Два еврея встречаются в вагоне поезда на одной галицийской станции. «Куда ты едешь?» – спрашивает один. «В Краков», – следует ответ. «Вот видишь, какой ты лгун, – возмутился другой. – Когда ты говоришь, что едешь в Краков, ты ведь хочешь, чтобы я подумал, что ты едешь в Лемберг. Но теперь-то я знаю, что ты в самом деле едешь в Краков. Так почему же ты лжешь?»

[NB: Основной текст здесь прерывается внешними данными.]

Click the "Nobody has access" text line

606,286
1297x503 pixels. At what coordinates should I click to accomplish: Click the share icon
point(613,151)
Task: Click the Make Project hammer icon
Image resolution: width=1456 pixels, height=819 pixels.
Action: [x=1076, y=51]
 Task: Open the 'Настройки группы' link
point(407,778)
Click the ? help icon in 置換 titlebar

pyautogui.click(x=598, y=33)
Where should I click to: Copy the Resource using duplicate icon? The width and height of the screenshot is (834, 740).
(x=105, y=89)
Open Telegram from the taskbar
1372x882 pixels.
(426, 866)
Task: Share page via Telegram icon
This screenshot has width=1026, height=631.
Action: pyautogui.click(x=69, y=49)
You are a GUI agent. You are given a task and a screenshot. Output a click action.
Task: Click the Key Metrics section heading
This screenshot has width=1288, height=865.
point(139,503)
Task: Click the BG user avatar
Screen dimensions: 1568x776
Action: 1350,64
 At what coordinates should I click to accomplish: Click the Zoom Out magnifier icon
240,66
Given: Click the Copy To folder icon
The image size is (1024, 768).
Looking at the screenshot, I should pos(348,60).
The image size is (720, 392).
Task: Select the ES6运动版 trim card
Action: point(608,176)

Эта великолепная история, производящая впечатление чрезмерной мудрености, воздействует явно посредством техники нелепости. Второй еврей вынужден принять упрек во лжи из-за своих слов, что он едет в Краков – истинную цель его путешествия! Но это сильное техническое средство – нелепость – сопряжено здесь с другим приемом, с изображением через противоположность, так как, по безапелляционному утверждению первого, второй лжет, когда говорит правду, и говорит правду с помощью лжи. Однако более серьезное достоинство этой остроты заключено в вопросе об условиях правдивости; остроумие опять-таки подразумевает проблему и пользуется неопределенностью одного из самых употребляемых нами понятий. Правдиво ли описывать положение дел так, как оно есть, и не заботиться о том, как воспримет сказанное слушатель? Или это только иезуитская правда? И не состоит ли подлинная правдивость скорее во внимании к слушателю и в содействии ему при выработке верного понимания собственных знаний рассказчика? Я считаю остроты такого рода достаточно отличными от всех других, чтобы предоставить им особое место. Они нападают не на личности или институты, а на надежность самого нашего познания, нашей способности созерцать. Значит, им подошло бы название скептические остроты.
* * *
В ходе наших рассуждений о тенденциях остроумия мы, пожалуй, достигли некоторой ясности и, несомненно, открыли мощные импульсы к дальнейшим исследованиям; но выводы этой главы вместе с результатами предыдущей соединились в сложную проблему. Если верно, что удовольствие, доставляемое остроумием, держится, с одной стороны, на технике, с другой – на тенденции, то с какой же общей точки зрения можно объединить эти два столь различных источника удовольствия от остроумия?